[Work instruction]: Show all lines of the entries in which the word "value" is found.

*** Provided data Section Begins ***

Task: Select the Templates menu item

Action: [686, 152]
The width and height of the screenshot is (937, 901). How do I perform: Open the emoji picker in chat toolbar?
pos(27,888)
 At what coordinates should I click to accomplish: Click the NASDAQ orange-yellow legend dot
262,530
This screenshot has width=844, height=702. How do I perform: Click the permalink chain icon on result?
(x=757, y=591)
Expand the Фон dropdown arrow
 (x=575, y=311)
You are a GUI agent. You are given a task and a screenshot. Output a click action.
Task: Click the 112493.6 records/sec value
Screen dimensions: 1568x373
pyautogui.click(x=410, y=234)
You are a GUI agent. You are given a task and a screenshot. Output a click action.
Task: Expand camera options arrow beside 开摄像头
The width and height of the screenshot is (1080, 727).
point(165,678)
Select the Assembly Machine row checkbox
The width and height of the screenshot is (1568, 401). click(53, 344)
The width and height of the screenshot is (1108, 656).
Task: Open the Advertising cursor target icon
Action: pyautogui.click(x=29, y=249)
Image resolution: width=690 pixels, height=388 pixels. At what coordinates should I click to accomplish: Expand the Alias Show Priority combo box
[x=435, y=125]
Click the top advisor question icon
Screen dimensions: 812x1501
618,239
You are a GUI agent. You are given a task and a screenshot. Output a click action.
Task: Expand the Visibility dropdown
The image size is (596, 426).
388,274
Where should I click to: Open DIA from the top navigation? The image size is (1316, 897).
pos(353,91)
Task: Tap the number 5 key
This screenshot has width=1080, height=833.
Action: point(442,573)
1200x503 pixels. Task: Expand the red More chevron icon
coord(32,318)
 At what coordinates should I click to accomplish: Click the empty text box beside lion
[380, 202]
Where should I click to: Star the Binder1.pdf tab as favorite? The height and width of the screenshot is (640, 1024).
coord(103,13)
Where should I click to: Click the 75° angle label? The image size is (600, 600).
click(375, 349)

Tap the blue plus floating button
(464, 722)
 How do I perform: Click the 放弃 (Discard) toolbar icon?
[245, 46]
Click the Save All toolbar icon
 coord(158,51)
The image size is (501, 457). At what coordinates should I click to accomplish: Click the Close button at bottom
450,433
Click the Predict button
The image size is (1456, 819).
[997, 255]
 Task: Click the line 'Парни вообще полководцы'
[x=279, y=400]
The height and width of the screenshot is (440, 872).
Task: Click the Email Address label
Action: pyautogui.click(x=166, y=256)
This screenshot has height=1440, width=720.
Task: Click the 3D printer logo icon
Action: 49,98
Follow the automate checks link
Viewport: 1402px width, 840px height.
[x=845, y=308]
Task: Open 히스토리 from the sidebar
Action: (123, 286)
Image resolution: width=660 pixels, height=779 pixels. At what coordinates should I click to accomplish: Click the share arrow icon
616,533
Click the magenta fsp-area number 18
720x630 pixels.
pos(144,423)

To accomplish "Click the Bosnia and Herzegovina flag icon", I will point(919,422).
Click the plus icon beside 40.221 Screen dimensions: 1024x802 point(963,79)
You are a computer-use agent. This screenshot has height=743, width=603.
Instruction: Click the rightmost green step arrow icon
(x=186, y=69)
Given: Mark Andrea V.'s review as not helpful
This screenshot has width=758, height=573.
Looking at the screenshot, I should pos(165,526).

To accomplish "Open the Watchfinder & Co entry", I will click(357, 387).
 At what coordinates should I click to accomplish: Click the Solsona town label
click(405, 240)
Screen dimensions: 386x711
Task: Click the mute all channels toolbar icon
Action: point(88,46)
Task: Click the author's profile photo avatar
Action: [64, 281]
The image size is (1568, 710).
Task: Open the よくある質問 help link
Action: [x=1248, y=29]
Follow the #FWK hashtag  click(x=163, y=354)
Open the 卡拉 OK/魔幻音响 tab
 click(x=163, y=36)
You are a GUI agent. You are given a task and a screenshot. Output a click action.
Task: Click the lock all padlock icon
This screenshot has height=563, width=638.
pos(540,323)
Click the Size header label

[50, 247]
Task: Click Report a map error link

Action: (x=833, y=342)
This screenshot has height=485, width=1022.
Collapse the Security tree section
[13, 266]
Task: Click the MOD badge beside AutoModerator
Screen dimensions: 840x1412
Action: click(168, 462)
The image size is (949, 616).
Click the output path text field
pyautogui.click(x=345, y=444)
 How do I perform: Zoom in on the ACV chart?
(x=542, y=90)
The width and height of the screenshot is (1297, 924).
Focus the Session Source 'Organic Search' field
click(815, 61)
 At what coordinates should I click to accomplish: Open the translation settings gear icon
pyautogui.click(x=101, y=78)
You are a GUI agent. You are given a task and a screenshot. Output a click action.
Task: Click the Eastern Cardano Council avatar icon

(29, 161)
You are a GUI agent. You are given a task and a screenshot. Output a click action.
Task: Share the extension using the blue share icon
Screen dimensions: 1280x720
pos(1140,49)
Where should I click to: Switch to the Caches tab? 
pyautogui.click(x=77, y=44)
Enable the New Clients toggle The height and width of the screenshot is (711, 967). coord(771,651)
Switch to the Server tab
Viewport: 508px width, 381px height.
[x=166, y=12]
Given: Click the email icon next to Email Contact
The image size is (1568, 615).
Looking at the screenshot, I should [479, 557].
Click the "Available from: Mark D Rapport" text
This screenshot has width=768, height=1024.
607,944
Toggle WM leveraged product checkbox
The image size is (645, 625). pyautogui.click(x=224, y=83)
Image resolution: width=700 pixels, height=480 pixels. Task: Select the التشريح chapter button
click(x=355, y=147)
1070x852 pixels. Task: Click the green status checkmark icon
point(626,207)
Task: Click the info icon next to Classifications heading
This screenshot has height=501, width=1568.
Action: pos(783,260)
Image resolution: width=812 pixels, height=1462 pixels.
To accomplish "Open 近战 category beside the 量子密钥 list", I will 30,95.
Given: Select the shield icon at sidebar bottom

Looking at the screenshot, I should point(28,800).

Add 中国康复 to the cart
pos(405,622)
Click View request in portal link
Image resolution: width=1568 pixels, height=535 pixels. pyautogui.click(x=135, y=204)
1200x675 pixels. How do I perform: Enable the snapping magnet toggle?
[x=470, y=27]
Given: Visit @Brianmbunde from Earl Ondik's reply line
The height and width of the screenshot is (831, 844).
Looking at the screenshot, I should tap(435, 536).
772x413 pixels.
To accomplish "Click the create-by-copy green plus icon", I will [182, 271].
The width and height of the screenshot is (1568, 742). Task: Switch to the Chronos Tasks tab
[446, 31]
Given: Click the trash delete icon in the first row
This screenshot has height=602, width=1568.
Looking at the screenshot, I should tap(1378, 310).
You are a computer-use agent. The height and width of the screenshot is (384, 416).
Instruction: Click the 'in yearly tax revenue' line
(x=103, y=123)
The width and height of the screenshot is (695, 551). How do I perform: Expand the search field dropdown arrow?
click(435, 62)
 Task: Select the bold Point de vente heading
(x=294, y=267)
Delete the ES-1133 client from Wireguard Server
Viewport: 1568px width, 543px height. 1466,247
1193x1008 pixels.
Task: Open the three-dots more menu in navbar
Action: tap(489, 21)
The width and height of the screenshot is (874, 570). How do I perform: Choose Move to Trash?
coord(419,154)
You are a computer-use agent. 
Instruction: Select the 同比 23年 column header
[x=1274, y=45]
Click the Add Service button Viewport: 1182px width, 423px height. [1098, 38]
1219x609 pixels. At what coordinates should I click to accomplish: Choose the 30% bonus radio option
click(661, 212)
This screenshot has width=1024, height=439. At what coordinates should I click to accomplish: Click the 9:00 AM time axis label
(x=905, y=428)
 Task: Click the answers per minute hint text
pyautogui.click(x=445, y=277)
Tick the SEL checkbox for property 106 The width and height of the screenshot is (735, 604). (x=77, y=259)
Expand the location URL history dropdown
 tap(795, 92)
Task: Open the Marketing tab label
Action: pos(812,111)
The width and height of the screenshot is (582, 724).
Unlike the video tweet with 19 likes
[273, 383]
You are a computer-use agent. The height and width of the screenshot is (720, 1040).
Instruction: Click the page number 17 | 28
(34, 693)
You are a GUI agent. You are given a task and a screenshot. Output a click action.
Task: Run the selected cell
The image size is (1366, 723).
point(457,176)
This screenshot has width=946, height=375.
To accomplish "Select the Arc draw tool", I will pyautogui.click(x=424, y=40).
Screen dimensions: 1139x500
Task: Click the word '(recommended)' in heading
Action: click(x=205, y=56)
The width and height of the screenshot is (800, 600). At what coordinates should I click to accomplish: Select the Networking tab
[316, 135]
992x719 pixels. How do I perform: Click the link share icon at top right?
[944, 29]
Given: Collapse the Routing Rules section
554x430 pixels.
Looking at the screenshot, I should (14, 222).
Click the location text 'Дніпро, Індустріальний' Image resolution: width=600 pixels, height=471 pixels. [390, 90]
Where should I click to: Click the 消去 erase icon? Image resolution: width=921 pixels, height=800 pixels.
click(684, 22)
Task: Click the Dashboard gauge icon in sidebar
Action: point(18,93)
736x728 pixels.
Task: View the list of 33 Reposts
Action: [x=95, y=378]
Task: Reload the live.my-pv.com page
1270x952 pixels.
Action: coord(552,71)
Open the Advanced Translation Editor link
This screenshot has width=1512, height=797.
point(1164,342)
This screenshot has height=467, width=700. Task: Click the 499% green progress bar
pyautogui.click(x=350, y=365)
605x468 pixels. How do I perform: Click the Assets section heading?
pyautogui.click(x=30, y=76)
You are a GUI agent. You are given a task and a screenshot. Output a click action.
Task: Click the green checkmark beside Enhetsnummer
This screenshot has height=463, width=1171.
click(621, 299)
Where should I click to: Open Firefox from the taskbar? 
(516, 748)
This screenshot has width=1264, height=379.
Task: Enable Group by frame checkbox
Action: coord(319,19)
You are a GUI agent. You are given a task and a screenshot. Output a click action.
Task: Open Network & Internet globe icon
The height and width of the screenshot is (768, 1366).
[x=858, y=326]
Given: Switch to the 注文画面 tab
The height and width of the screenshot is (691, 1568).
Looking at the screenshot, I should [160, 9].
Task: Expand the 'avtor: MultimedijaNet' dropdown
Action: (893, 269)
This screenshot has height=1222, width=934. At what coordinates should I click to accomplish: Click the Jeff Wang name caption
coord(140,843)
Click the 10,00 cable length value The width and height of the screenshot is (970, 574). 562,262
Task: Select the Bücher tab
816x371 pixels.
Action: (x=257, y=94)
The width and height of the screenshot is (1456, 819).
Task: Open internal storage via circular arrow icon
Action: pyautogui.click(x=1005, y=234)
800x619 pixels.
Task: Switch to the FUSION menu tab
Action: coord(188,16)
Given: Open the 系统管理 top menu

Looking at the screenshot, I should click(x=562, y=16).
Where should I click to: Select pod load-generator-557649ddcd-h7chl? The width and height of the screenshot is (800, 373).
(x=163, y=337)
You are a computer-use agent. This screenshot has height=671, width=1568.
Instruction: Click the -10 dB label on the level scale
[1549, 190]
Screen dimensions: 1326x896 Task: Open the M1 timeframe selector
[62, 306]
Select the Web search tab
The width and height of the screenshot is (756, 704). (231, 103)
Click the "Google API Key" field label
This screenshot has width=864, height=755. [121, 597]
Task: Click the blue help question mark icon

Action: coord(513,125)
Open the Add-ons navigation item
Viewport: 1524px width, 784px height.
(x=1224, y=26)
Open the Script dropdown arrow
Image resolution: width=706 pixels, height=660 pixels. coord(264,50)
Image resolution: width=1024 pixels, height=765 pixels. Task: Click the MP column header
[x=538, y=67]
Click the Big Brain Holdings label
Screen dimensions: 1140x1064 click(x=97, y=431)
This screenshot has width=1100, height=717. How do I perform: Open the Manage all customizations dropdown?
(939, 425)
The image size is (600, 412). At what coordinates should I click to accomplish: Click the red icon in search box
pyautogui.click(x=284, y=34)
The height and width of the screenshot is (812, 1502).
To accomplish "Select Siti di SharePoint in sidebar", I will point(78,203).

*** Provided data Section Ends ***

[Written reply]:
Task: Click the 112493.6 records/sec value
Click the 10,00 cable length value The width and height of the screenshot is (970, 574). 562,262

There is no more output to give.